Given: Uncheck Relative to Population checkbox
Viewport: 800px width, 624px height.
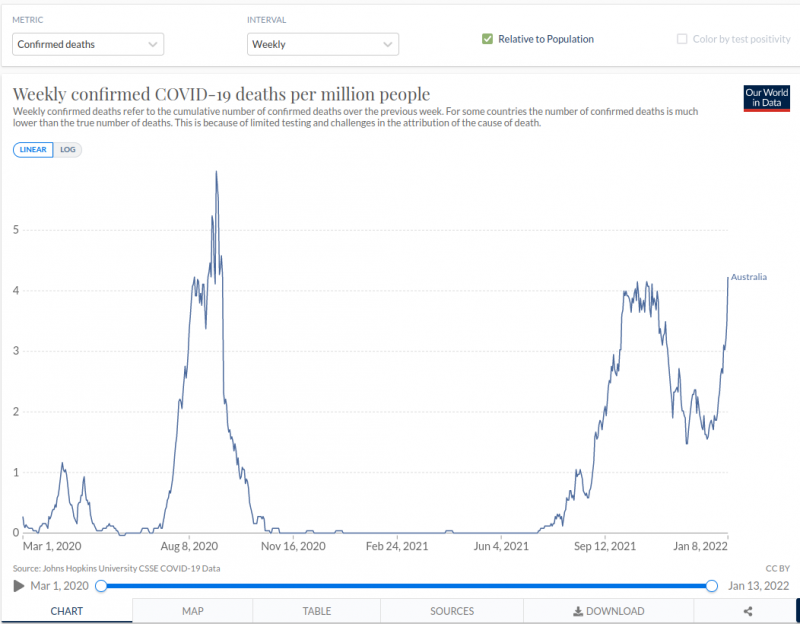Looking at the screenshot, I should pyautogui.click(x=487, y=39).
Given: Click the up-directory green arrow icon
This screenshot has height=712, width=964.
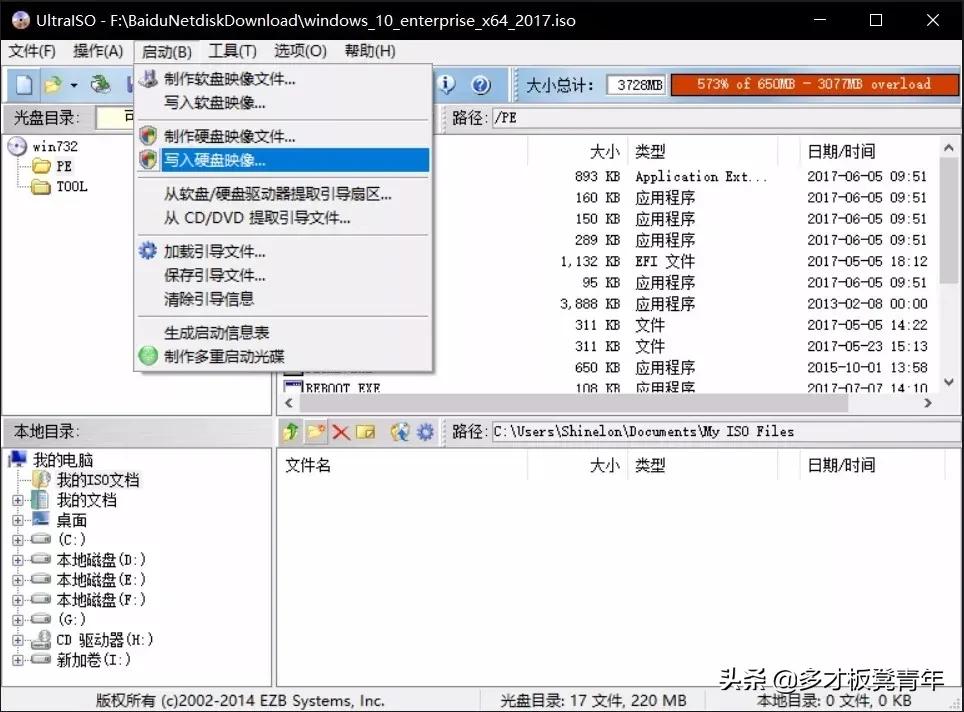Looking at the screenshot, I should coord(291,431).
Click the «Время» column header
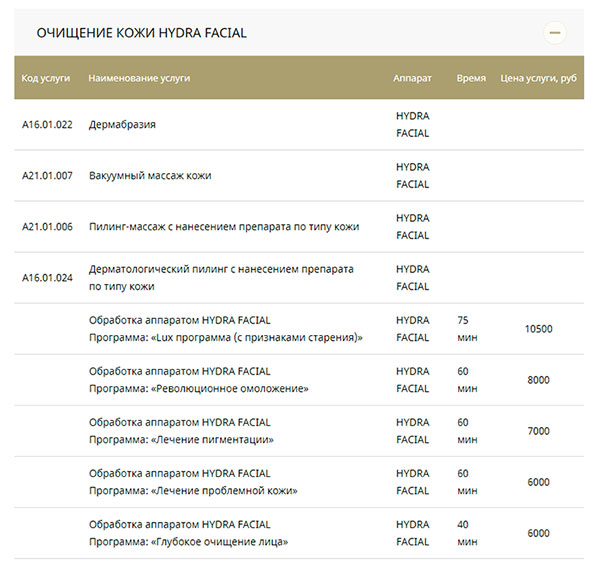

____

ASSIGNED TASK
Set down all of the entries exactly. Leave the pictures out.

EXERCISE ANSWER
Given: Uncheck Relative to Population checkbox
Viewport: 800px width, 624px height.
Looking at the screenshot, I should pyautogui.click(x=487, y=39).
Given: Click the up-directory green arrow icon
This screenshot has height=712, width=964.
Looking at the screenshot, I should coord(291,431).
Click the «Время» column header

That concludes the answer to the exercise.